Netflix Shares Surge As Investors Forget How Much They Hate It

$NFLX $GRPN $ZNGA $AMZN $AAPL  If there's one thing I've learned about the markets in the years since the dot com collapse in 2001, its that investors are suffering more and more from short-term memory loss.  Just a few years after losing 98% of their investments in countless failed Internet start-ups, investors were all too willing to jump right back into the fray with brand-new untested and unprofitable Internet IPOs like Groupon and Zynga. That's why this week's 30% surge in Netflix is so puzzling, have investors forgotten that the stock just fell from $129 to $53 a share? 

Netflix hasn't reported anything new about its business over the past few days, but it seems that the analyst community and the market at large decided on Sept 28th that $53 a share is where the bottom will be occurring. Since then, shares have been on a tear, up nearly 35% in a little over a week. Not to be left out of the party, an analyst at Morgan Stanley just today upgraded Netflix to "overweight," saying among other things that the company's U.S. subscriber base has stabilized and competition from Amazon.com's streaming offerings has been tepid at best.  The analyst also noted that Netflix appears to finally be reigning in its content costs. It would have been nice had Morgan Stanley gotten this analysis to investors last week, before the stock's monster move, but I digress.

Netflix has always been one of those hot-button names that can trade wildly on even the slightest of news. In the beginning of July, the stock soared from the mid-$60's to over $80 a share on the simple announcement that viewers had streamed over one billion hours of movies using the service. By the end of July however, shares had crashed into the mid 50's on the news the company would sacrifice profits in order to bolster some of its international expansion efforts. 

So here we are, just two months later, and once again its boom-time again at Netflix, at least we think it is, since the company of course hasn't announced anything.  

I love a good momentum stock as much as the next guy, but individual investors needs to steer clear of high-momentum, high-volatilty stocks like Netflix. While Morgan Stanley may think that Apple and Amazon don't pose a serious threat, the fact is, we just don't know that yet.  I mean, the latest generation of Amazon Kindles are just now getting into customers' hands. We also don't know the extent to which Netflix is, or isn't, paying too much for its content going forward. And we also still don't know if, or when, many of Netflix' new international markets will be adding to its bottom line, if they will at all.

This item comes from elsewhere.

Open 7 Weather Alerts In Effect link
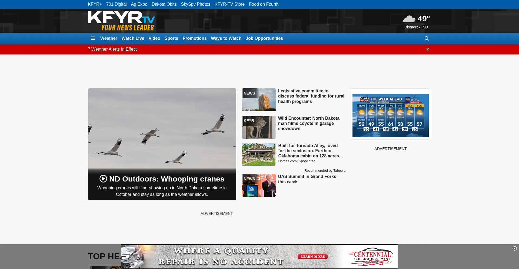The image size is (519, 269). click(x=112, y=49)
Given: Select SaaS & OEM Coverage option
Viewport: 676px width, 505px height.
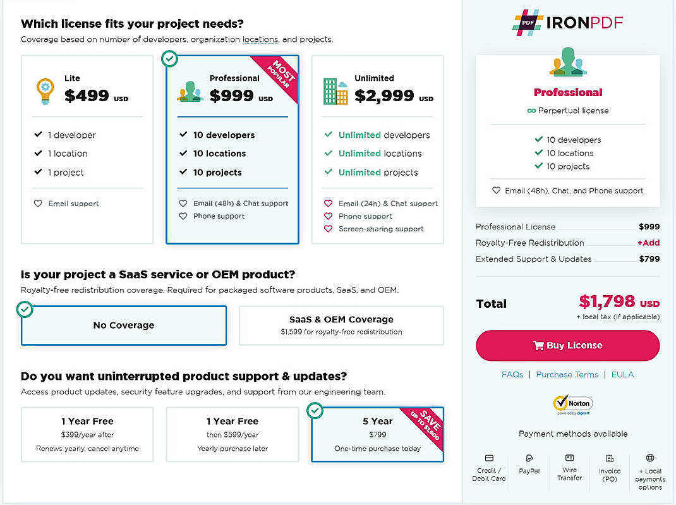Looking at the screenshot, I should [341, 325].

Don't get me wrong, I still like the Netflix story longer term. Give them a few years to lock down more content deals and tack on a robust global economy and you can easily make a case that the company will be very profitable. But in the short-term, with a long, uncertain winter ahead of us and the stock already up a quick 30%, I think I've seen this picture before, and it doesn't end well for our hero. 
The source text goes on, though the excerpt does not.